The money that Stuart and the other Super League players have signed for is little less than staggering by the standards of six months ago. 'We have players who were on A$60,000 who will now be pulling A$200,000,' explained one club official who wanted to remain anonymous. 'From that it is not too hard to figure out how much the top players who were on A$200,000-plus will be earning.' A large part of the attraction for clubs like Canberra and Brisbane - with five of the past six ARL premierships between them and key Super League signings - was the ability to keep championship sides intact.
'The first teams to stick their necks out and sign up were ones like the Canberra Raiders and Brisbane who had been struggling under the ARL salary cap to keep their sides together - sides they had built up mainly from developing players themselves or signing young players before their value soared,' said Stuart.
'With Super League there was finally money there [a A$4.5 million salary cap] to pay all the players what they were worth on an open market.
'At Canberra we have nine internationals from various countries and the ARL salary cap [A$1.6 million] couldn't stand for that many internationals in one club. 'Now, with a salary cap of A$4.5 million it is a lot more realistic to think you can keep a side like that together.' It is, however, the amount of money being splashed around which puts the greatest question mark over the viability of Super League clubs.
The ARL's original salary cap concept was put in place in an effort - not wholly successful - to prevent clubs from committing financial suicide with rampant player payments.
With the ARL certain to continue a parallel competition, rugby league has become an environment in which the available product has doubled in a stagnant, or - if recent figures are a true indication of the disillusionment fans are feeling - falling market.
However, Stuart, while acknowledging that the once loyal club fans are voting with their feet on the ruction which is tearing their sport apart, is confident the new product will sell.
'Initially Murdoch will be throwing money in, but what they are saying is that the product will be bigger and better - the clubs will attract bigger sponsorships, they think there will be more people going to the games and they believe the finance and the capital will be there to support the increased running costs,' he explained.
'That will not be proven for something like five years, but Murdoch has guaranteed the clubs a certain amount of money for the next three years to give them the opportunity to get the competition up and running.

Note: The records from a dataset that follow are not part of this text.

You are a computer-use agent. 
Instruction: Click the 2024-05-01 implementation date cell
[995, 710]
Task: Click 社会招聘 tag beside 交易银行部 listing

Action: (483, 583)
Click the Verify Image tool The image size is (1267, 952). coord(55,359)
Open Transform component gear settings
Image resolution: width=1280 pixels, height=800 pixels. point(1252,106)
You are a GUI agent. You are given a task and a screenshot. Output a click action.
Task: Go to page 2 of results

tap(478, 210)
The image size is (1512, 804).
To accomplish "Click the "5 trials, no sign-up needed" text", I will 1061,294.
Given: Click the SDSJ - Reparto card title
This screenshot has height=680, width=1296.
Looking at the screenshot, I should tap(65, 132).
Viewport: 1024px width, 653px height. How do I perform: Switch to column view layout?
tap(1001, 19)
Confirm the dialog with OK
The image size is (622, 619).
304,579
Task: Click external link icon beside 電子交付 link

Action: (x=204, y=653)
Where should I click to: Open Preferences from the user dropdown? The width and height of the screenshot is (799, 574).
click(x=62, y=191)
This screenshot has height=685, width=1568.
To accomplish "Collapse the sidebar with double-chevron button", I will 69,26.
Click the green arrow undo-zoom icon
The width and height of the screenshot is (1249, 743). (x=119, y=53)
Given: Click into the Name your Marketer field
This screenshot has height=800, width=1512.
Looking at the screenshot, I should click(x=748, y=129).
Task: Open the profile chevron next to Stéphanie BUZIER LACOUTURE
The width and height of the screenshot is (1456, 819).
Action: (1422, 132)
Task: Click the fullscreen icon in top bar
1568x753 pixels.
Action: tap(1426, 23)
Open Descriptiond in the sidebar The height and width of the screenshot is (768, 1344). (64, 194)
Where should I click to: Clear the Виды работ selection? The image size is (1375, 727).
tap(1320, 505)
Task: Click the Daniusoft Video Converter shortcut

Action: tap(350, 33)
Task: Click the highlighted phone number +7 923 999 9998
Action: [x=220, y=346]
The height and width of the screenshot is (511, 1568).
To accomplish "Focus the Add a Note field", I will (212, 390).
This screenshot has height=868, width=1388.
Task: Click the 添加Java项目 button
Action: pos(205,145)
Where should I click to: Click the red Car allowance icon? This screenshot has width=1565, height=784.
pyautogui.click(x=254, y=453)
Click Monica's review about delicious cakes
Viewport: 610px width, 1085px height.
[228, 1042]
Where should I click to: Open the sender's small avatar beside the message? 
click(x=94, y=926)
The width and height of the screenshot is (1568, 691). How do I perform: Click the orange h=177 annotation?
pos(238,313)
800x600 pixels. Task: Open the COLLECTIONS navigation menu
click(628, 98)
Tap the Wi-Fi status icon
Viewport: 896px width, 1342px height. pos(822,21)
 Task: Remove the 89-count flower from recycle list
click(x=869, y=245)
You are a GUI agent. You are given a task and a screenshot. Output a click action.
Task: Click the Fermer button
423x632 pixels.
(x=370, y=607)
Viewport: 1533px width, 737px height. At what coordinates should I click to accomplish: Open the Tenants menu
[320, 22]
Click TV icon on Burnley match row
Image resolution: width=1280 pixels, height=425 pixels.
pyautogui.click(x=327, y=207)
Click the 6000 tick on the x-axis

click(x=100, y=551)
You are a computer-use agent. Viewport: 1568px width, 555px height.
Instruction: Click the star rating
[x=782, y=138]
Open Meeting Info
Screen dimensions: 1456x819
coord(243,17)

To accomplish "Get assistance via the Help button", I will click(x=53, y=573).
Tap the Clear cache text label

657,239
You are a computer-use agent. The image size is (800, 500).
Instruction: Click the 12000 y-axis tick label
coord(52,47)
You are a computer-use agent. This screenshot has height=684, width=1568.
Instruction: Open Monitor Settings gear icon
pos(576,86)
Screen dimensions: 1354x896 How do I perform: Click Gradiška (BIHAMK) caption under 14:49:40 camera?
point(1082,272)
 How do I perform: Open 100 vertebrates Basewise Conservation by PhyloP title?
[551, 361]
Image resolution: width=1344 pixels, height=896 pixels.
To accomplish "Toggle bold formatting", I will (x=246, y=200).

It is not going to be an overnight thing.' Whether or not the game can survive as a bottom-line entity is a question which only time can answer.
Much of the charm and attraction of sport, and the passions it engenders both on and off the field, come from a sense of history and tradition in the competition.
Like a soaring glass office tower thrust into a row of turn-of-the-century terraces, Super League has none of the historical and traditional emotional triggers.
'They had no history in 1908 when they first started out the ARL,' Stuart countered.
'I can only speak for myself, but I know that I can play with just as much passion [in a new competition].
'It is still competition and there will be a shield and a grand final so you are going to make your own passion.' Still, much of the success of Super League is going to depend on whether the players and the clubs can engender that same passion in the fans.
If the new competition can become a pleasant and amusing diversion - albeit a profitable one - then the sport could still have meaning.